Les épreuves ne manquent pas pour le jeune homme : son père meurt à 40 ans en 1938, puis vient la guerre qui oblige à mettre les cinq enfants en pension. Gilles obtient son baccalauréat au petit séminaire de Paris, à Charenton-le-Pont. Aussitôt après, il décide d’entrer au grand séminaire d’Issy-les-Moulineaux. Sa vocation, mûrie par ces années difficiles, a germé depuis les retraites que son père, oblat bénédictin, l’emmenait suivre dans des monastères.
Vicaire en région parisienne
L’abbé Duboscq fut ainsi ordonné prêtre par Mgr Feltin le 29 juin 1951, à Notre-Dame de Paris. Ses premières années de vicaire dans des paroisses de région parisienne, à Drancy, à Saint-Germain de Charonne, sont marquées par les tensions sociales qui règnent dans le pays : le Parti communiste omniprésent fascine une partie des clercs et des laïcs, et même des institutions de jeunesse et d’Action catholique commencent à s’orienter franchement à gauche. C’est ainsi qu’en 1965, l’année de la fin du concile Vatican II, il demande à changer de paroisse, mal à l’aise avec ces influences politiques et avec les nouveautés liturgiques qui les accompagnent, et se retrouve à Saint-Antoine des Quinze-Vingt, paroisse réputée traditionnelle. Il se rapproche de groupes et de personnalités qui résistent au fameux « esprit du Concile » qui souffle de plus en plus fort : Henri Charlier, ancien ami de son père, Jean Madiran, la Cité catholique et son successeur « l’Office », et le Supérieur des Pères du Saint-Esprit qui réside à Paris, Mgr Marcel Lefebvre. Mais même à Saint-Antoine sa participation au congrès de Lausanne met mal à l’aise : il doit à nouveau demander un changement et se retrouve en juillet 1968 à Sainte-Jeanne-de-Chantal dans le XVIe arrondissement.
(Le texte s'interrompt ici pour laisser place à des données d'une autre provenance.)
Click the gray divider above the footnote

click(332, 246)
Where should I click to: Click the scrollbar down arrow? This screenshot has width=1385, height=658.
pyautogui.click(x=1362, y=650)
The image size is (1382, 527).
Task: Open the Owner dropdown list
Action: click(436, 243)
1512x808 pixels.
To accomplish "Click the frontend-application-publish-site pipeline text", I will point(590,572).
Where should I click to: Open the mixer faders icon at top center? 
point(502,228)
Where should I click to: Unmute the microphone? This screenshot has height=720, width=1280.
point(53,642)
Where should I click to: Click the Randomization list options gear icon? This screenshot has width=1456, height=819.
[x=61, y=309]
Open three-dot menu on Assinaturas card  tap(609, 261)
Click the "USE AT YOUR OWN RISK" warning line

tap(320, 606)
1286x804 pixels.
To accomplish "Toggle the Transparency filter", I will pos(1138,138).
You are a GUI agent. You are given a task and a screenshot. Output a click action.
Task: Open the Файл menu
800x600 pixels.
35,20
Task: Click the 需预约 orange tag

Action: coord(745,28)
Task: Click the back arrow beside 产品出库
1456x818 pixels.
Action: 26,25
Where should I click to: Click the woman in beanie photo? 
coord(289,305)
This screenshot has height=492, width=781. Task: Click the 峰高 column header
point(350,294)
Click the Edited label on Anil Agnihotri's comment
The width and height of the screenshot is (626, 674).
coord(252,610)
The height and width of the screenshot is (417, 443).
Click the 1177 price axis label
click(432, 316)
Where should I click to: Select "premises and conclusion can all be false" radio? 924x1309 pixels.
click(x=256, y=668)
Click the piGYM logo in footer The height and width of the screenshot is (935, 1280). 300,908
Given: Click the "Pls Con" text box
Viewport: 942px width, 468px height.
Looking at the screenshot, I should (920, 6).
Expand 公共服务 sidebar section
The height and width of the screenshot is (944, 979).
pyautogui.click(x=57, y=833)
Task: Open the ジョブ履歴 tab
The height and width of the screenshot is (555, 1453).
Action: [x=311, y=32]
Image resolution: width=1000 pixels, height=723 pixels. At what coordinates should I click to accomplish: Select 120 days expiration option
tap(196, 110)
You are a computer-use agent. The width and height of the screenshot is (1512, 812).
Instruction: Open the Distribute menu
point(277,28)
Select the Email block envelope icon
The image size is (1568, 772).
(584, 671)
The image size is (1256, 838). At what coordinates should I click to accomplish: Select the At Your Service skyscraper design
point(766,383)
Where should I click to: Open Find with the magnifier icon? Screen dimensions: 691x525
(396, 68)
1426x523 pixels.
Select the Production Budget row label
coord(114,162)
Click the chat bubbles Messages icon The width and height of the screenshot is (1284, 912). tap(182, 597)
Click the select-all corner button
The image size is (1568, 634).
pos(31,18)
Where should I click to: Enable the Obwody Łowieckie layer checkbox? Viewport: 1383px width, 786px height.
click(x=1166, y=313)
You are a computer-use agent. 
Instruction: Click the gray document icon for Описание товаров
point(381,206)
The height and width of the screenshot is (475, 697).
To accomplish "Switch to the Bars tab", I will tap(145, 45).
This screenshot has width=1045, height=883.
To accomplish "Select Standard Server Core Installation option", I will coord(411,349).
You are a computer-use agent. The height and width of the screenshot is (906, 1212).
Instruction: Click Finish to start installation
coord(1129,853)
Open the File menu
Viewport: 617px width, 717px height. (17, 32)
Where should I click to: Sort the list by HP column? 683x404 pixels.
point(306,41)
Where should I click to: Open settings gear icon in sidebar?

A sa grande joie, le curé lui confie le groupe des servants de messe et le patronage des garçons ; mais il est remplacé dès l’année suivante par l’abbé Jean-Marie Lustiger, qui, à peine arrivé, supprime les deux chorales et impose la réforme liturgique. Les chants latins disparaissent, l’autel est retourné, les vicaires apprennent à célébrer la Nouvelle Messe sous le contrôle vigilant du curé, et le groupe de servants de messe disparaît – il risquerait de détourner l’attention des fidèles du futur archevêque de Paris…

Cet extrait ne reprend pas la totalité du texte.